American Scouting executive

Noorain Khan is a nonprofit executive and attorney who currently serves as National President of the Girl Scouts of the USA. She is the first Muslim American to hold this position and has previously held senior roles at the Ford Foundation and the White House National Economic Council. She is also a Rhodes Scholar.

== Early life and education ==
Khan was raised in Grand Rapids, Michigan. She earned a Bachelor of Arts from Rice University. She went on to study Migration Studies at the University of Oxford as a Rhodes Scholar. She received her J.D. from Yale Law School.

== Career ==
After starting her legal career at Wachtell, Lipton, Rosen & Katz, Khan moved into public policy and philanthropy. She served as a senior policy advisor at the White House National Economic Council during the Biden administration. She also served as Director of the Office of the President at Ford Foundation.

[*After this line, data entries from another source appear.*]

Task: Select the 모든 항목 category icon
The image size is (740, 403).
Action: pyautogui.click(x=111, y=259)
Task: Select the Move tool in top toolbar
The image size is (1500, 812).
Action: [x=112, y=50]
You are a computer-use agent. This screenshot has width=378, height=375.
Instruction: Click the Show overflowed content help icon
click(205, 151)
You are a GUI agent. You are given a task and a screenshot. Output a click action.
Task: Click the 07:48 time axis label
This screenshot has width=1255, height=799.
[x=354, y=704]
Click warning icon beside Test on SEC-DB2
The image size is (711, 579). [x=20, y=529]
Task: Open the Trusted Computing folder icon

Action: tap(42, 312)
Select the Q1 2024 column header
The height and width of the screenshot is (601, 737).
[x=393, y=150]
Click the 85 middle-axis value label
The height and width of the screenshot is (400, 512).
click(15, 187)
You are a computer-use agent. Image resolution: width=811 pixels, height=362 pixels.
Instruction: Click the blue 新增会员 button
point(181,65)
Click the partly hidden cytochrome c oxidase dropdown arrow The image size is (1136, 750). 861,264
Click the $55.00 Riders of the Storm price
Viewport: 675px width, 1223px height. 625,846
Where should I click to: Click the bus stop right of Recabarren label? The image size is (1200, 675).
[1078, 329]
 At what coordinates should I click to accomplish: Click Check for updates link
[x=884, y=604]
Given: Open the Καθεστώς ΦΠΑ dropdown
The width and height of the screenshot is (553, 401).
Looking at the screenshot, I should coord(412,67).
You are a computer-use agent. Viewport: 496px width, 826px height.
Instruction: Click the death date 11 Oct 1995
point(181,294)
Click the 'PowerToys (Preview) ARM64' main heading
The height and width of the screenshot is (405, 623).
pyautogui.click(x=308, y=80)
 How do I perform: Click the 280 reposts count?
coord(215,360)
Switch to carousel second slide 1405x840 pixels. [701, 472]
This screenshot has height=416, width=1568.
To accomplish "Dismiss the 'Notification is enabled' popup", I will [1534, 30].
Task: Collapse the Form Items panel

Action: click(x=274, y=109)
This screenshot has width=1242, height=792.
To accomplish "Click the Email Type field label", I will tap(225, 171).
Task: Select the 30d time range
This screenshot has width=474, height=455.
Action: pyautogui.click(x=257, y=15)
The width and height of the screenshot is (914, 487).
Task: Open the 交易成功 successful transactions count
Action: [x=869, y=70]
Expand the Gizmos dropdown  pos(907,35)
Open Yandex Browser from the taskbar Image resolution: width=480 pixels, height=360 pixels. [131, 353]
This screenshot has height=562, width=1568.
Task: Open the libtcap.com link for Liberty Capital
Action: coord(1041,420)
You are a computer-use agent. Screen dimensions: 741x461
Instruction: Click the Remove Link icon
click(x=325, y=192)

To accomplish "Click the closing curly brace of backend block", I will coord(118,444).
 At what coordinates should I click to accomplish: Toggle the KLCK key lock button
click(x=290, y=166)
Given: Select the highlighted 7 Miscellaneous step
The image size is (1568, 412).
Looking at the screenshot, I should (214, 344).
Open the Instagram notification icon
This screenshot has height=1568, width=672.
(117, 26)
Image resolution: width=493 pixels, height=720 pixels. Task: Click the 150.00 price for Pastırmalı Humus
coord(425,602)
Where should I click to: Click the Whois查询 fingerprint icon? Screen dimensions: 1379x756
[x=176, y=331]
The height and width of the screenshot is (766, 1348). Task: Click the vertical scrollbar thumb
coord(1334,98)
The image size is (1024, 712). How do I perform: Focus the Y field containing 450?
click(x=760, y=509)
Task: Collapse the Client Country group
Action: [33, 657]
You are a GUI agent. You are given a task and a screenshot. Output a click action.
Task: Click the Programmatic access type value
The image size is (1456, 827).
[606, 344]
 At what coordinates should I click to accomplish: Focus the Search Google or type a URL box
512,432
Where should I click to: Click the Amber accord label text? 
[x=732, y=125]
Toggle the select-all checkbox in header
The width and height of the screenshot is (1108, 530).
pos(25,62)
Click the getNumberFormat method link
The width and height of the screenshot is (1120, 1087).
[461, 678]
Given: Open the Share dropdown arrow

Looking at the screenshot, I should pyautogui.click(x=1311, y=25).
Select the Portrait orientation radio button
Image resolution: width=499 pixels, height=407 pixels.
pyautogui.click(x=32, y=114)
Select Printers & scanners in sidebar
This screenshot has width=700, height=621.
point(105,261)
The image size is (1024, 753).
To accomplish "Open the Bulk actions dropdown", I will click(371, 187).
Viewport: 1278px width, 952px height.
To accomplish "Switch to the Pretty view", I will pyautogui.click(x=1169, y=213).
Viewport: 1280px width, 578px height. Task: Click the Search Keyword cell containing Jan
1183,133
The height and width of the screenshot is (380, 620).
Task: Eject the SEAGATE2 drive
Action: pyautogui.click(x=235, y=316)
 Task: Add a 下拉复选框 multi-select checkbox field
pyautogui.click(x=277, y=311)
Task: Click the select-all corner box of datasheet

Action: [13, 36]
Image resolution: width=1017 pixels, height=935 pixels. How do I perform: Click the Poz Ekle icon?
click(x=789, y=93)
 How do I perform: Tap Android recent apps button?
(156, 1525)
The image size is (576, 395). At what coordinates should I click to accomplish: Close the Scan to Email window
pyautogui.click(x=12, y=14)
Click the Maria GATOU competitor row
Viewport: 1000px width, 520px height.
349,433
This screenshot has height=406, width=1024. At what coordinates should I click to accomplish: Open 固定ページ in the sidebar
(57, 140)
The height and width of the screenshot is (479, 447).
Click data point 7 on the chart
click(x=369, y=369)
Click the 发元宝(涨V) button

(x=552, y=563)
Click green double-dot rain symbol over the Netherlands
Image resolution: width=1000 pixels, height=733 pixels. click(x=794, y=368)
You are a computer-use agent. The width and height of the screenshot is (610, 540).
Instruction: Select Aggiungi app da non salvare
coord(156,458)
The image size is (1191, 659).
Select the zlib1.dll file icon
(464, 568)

Khan was elected National President of the Girl Scouts of the USA in 2023, becoming the first Muslim woman to hold the position.

== Awards and recognition ==

- Rhodes Scholar (2006)
- Paul & Daisy Soros Fellowship for New Americans (2006)
- Young Women of Distinction Award, Girl Scouts of the USA (2002)
- 30 Under 30: Law & Policy, Forbes (2014)
- George Parkin Service Award

== Personal life ==
Khan is married to K. Sabeel Rahman.